Things were going so well. You felt like you were really making progress and getting your eating normalized and regulated. No binges! Hey! I can do this! Yes!
And then. And then all of a sudden things aren’t going so well. Something happened, it tripped you up, and you binged. Ugh! So discouraging and disheartening. What do you do now?
This is not an uncommon situation. At all. When you are trying to learn a new way of being and new habits, there will inevitably be moments where you relapse into old behaviors.
However, one of the most common mistakes I see people make when this happens is beating themselves up over it. Instead, it can actually be a valuable chance to learn a lot, if you apply curiosity to the situation rather than judgment.
Many years ago while visiting Cologne, Germany, my girlfriend and I had lunch with a German student, Greg, who was studying for a degree in English. He was excited to spend time with native English speakers because he could practice his English. And practice he did. He chatted in English, made plenty of mistakes and asked us to correct him and explain why.
When Greg did make a mistake, he didn’t roll his eyes or curse at himself. He also didn’t stop practicing. Instead, he just got super curious about it, asked questions, and was excited he learned something.
Learning any new skill, including normalized eating, is a lot like this. It happens through practice and inevitable “mistakes.” However, those mistakes don’t have to end your progress if you apply some curiosity to them. In fact, they can be the stepping stones to a very solid recovery.
So, if you find yourself having slipped back into an old go-to habit around your eating such as bingeing and are tempted to chew yourself out, you might try a different approach. What if you just got curious? What if you asked, “What happened?” and asked it with compassion and gentleness?
Applying Compassionate Curiosity
So how do you bring some compassion and curiosity to the moment? Try these steps.
Stop for a moment, take several deep breaths, and review the scene when you binged in your mind. As you do, ask yourself the following questions.
1. How was I feeling just before I binged?
What was happening for you physically and emotionally just prior to the binge? For example, were you angry? Bored? Anxious? Hungry? What did that feel like in your body? Be as specific as you can.
2. What had happened or what was I thinking about that made me feel that way?
For instance, did you have a difficult conversation with someone? Were you anticipating a challenging situation? Did an unpleasant memory come up and you felt triggered? Maybe you hadn’t eaten all day and were physically hungry. Just see what was happening to set the scene for how you felt. (Remember that it could have happened earlier in the day.)
3. Is there another resource I could have used to take care of myself instead of bingeing?
Could you have called a friend? Could you have gone for a walk? Journaled? Played with your dog? Screamed at the top of your lungs? Think of any activity that helps balance and center you emotionally that would have been another option. What would have made you feel more supported in that moment?
Armed and (Less) Dangerous
Once you do this, you are armed with some very valuable information. First of all, hopefully you will be able to see you actually had a very human reason for falling into an old behavior. You were probably uncomfortable and suffering in some way. No need to criticize yourself for that. Being uncomfortable in some way (lots and lots of the time) is pretty much the human condition.

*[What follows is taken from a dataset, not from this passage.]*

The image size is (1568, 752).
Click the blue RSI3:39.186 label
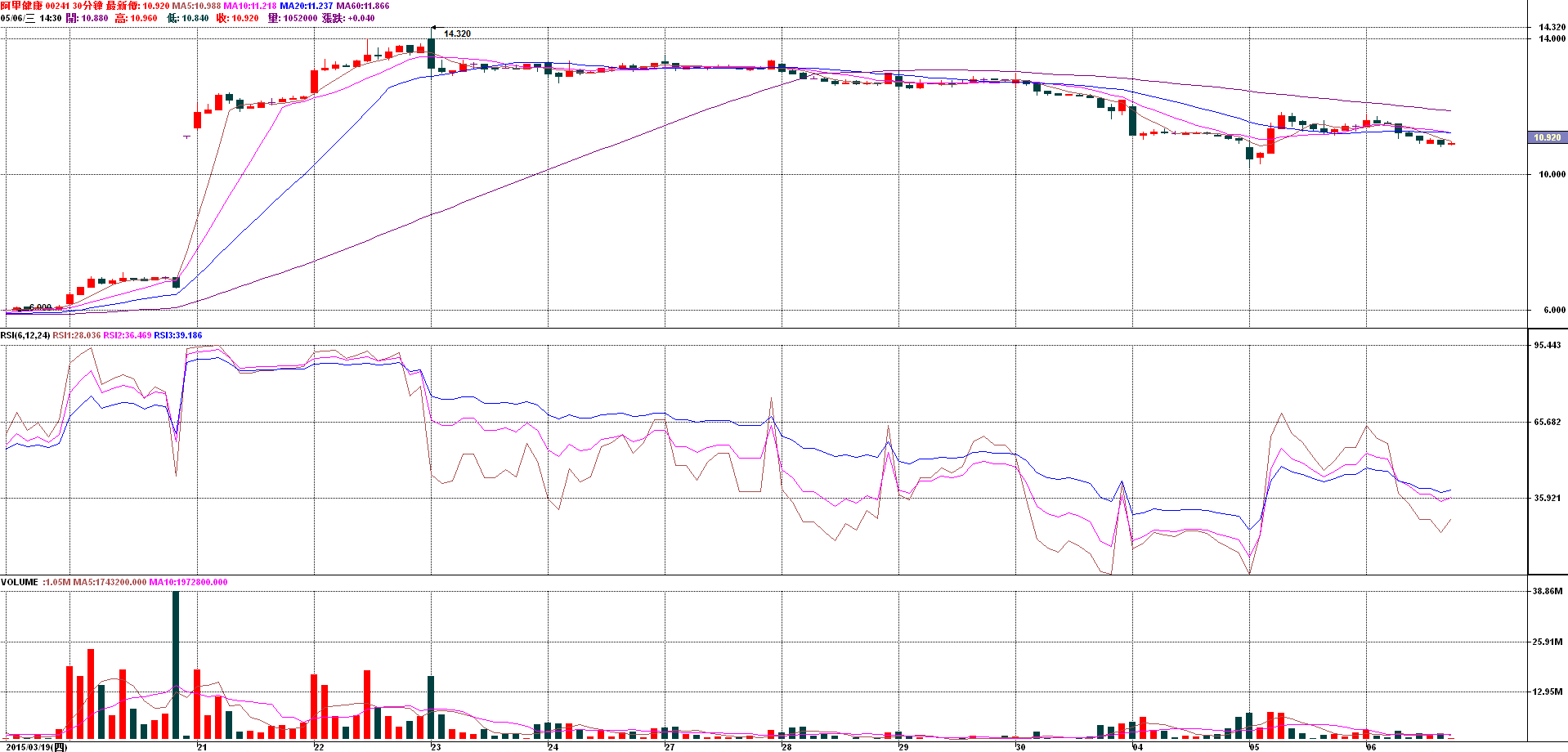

Secondly, you get to see what set the stage for the decision to binge. By really understanding what circumstances you were in and how you felt, you can be clear on areas that are challenging for you. For instance, you can learn that certain emotions or subject matters are especially difficult for you so you can be extra careful with yourself when these arise.
Finally, having more perspective can help you make a different choice next time. Seeing what set the stage for it to happen, you can take steps to respond more skillfully the next go around. Having come up with some possible alternatives to bingeing when you are not in crisis mode can make it easier to use a different method of caring for yourself when you are in the heat of the moment.
By sidestepping the temptation to beat yourself up about your binge, you move straight to the useful part. The super, super useful part. Seeing what happened so you are better prepared next time is how you improve your skill. Just like learning a new language, recovery is a skill you learn through repetition and practice . . . and mistakes. By using a slip as a chance to understand what was happening for you rather than a error to be ashamed of, you will become more fluent in recovery and be that much further along on the path to a healthy relationship with food.